YAML is the centre of intent

The YAML configuration expresses the router's intent. routerd compares that intent to the host's current state and applies only the necessary diff. The configuration is something you can re-read, not a memory of the steps you ran.

Stateful work belongs in dedicated daemons

DHCPv6-PD, DHCPv4, PPPoE, and health checks have timers, recover from restarts, and produce event histories. Squeezing them into one-shot commands makes lease renewals and incident debugging unstable.

routerd runs that stateful work as small dedicated daemons. Each daemon persists its lease or internal state to a file and exposes its status over a Unix domain socket. The main routerd process consumes that status to reconcile downstream resources.

Do not announce broken IPv6 to the LAN

If DHCPv6-PD has been lost but the router keeps emitting RA, AAAA records, and LAN addresses derived from the old prefix, clients see "IPv6 looks present but does not work." routerd is designed to stop announcing IPv6 to downstream when the prefix's status cannot be confirmed.

Compose small parts with events

routerd does not handle the entire router in one big procedure. It connects small controllers with events. When DHCPv6-PD becomes Bound, the LAN address, RA, DHCPv6 server, DNS answers, DS-Lite, and IPv4 routes converge in turn.

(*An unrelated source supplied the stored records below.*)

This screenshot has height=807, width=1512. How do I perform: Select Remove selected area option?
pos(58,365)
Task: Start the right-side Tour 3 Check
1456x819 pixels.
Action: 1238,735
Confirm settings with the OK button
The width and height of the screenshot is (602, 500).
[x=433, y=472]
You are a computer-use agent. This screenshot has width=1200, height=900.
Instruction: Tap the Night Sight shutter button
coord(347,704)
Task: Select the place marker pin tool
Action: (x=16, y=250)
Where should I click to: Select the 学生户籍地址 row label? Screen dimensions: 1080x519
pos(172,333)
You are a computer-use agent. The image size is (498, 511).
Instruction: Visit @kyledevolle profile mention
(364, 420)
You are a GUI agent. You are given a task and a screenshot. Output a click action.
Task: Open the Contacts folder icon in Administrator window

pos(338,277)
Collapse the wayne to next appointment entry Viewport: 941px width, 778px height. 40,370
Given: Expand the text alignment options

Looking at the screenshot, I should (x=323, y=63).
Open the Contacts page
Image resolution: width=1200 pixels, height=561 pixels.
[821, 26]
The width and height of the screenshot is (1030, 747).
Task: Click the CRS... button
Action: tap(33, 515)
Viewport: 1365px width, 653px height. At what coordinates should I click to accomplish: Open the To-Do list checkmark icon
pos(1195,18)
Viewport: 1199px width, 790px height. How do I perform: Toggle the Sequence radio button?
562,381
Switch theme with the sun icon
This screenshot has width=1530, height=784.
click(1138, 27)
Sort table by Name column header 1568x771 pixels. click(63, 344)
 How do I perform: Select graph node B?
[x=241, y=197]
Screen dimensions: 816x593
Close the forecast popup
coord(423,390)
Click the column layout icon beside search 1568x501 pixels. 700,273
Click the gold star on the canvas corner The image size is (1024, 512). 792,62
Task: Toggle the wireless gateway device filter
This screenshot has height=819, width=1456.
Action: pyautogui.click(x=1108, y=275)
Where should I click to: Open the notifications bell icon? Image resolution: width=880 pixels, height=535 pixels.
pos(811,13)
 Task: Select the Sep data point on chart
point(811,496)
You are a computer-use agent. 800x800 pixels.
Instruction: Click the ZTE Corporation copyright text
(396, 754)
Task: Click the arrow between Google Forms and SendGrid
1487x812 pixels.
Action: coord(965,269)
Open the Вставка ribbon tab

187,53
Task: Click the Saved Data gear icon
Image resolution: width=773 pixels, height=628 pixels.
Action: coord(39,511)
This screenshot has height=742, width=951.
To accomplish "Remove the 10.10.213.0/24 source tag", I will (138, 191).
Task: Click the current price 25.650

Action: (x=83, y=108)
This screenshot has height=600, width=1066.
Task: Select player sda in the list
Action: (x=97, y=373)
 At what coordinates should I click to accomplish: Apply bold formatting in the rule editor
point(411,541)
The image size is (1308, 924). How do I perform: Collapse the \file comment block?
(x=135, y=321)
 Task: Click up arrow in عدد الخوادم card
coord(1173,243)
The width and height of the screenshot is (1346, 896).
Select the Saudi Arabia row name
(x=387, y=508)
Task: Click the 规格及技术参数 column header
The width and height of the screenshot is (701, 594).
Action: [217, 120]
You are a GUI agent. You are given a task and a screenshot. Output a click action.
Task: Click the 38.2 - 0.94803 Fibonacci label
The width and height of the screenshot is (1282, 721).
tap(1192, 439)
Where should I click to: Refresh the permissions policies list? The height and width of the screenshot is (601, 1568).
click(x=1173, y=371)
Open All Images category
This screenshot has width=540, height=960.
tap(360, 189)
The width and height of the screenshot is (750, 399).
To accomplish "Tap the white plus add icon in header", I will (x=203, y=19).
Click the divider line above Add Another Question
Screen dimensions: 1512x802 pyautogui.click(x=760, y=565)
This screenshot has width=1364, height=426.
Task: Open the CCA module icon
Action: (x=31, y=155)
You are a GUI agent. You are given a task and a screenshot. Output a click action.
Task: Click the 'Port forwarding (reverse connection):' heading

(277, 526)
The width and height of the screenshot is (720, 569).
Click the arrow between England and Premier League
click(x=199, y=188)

This shape makes it much easier to find which step stopped progressing.

Confine OS differences

The same intent maps to different host-level expressions on Linux, NixOS, and FreeBSD. routerd confines those differences inside pkg/platform feature flags and per-OS renderers. The user-visible resource names stay as similar as possible across platforms.

Prefer correct names over compatibility (for now)

routerd is at the v1alpha1 stage. We previously renamed the DHCP-related kinds and binaries to align with RFC notation (DHCPv4* / DHCPv6*) without keeping aliases. At the pre-release stage, we prioritise avoiding wrong names that would otherwise live forever.